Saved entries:
────────────────────────────────────────
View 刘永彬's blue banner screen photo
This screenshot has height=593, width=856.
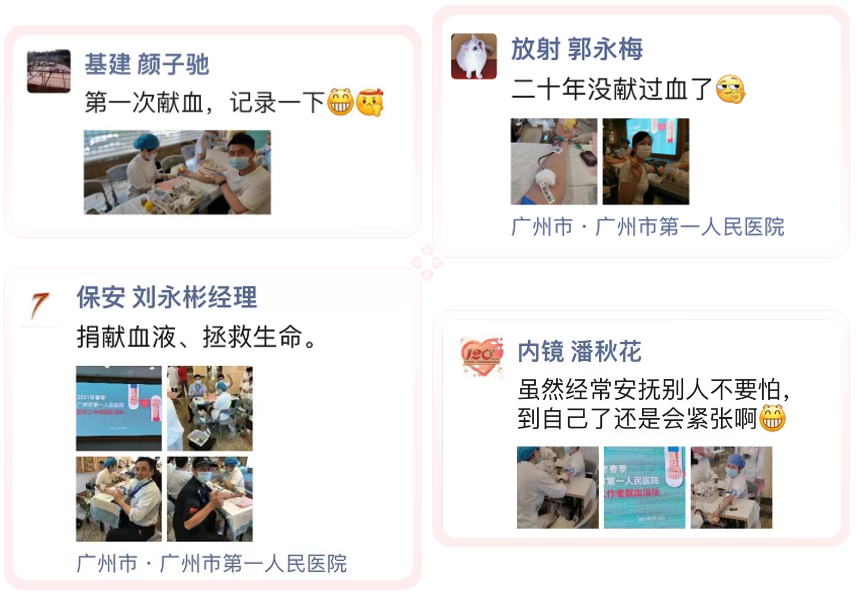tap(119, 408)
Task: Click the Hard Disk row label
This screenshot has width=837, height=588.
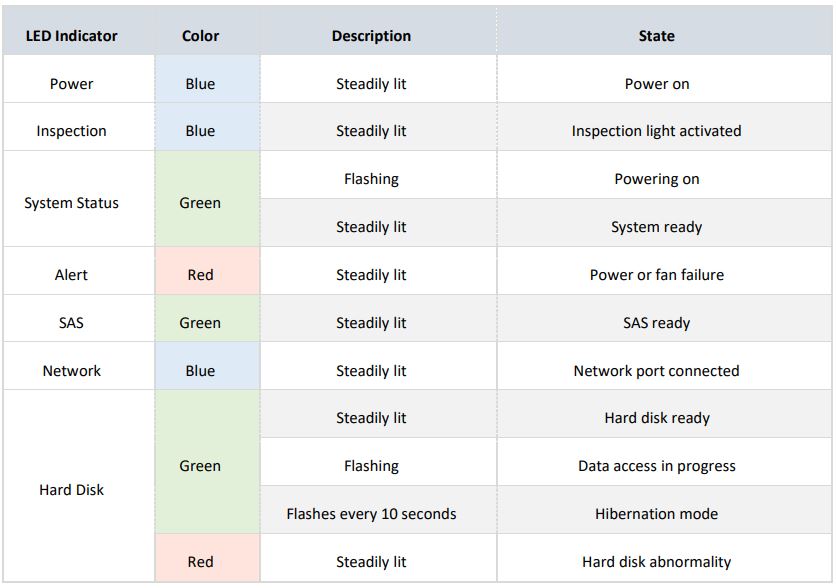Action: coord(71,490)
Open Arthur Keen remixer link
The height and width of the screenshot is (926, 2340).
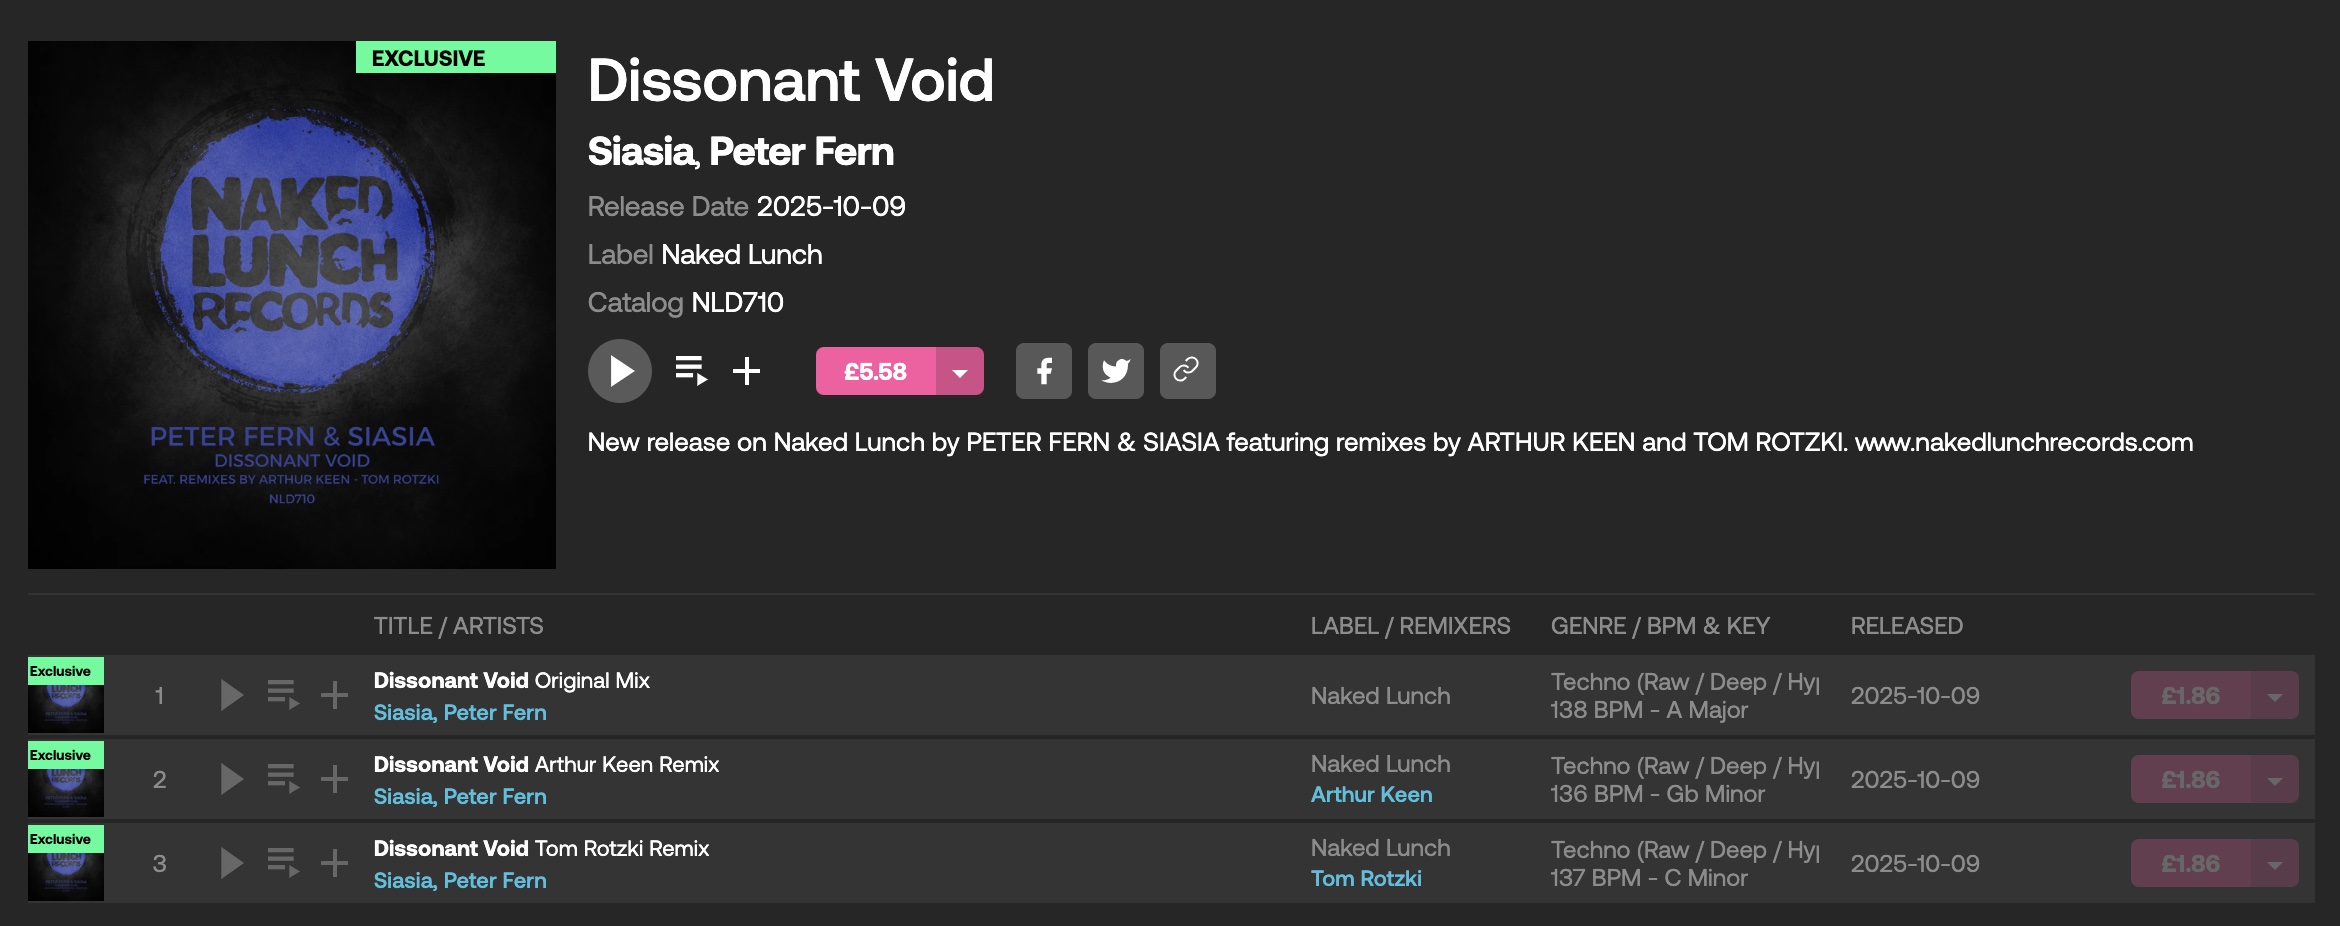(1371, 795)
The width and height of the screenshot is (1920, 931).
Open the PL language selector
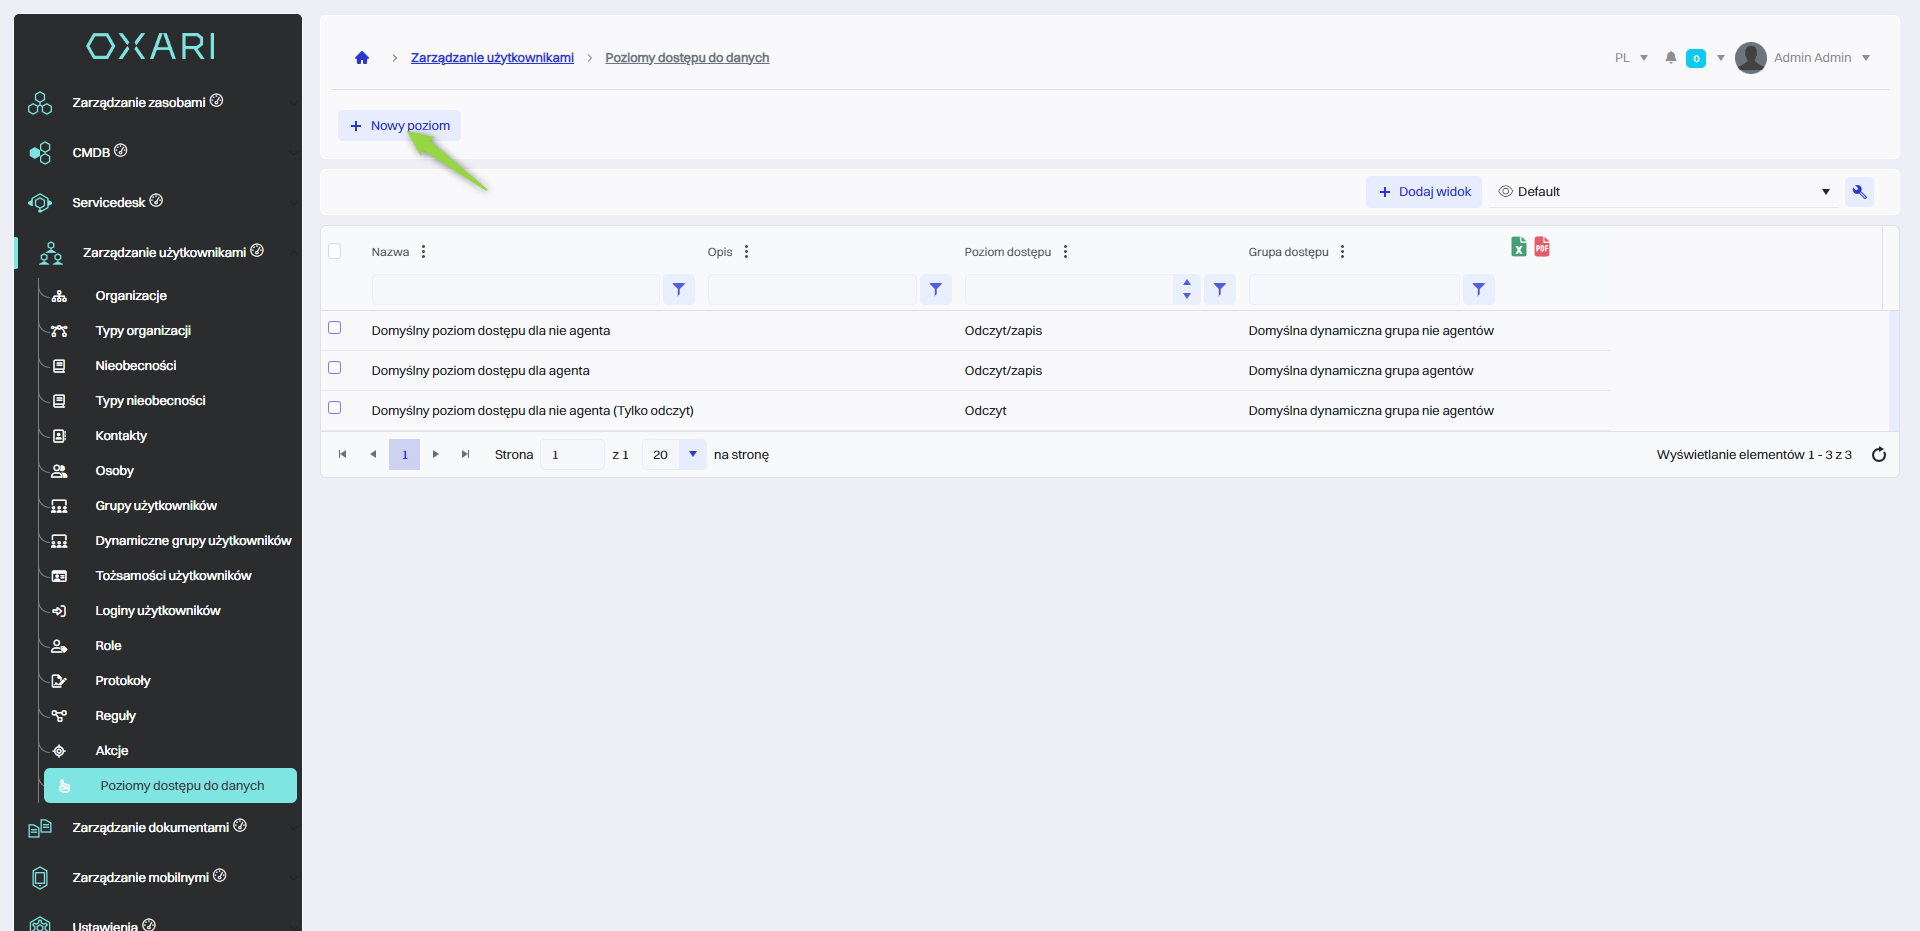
────────────────────────────────────────
Exercise prompt: Go to the line that contains "This screenshot has width=837, height=588." and copy exactly from there through the last line of the records above, both included. Omit pictures.

Answer section:
This screenshot has width=837, height=588.
Action: coord(71,490)
Open Arthur Keen remixer link
The height and width of the screenshot is (926, 2340).
(1371, 795)
The width and height of the screenshot is (1920, 931).
Open the PL language selector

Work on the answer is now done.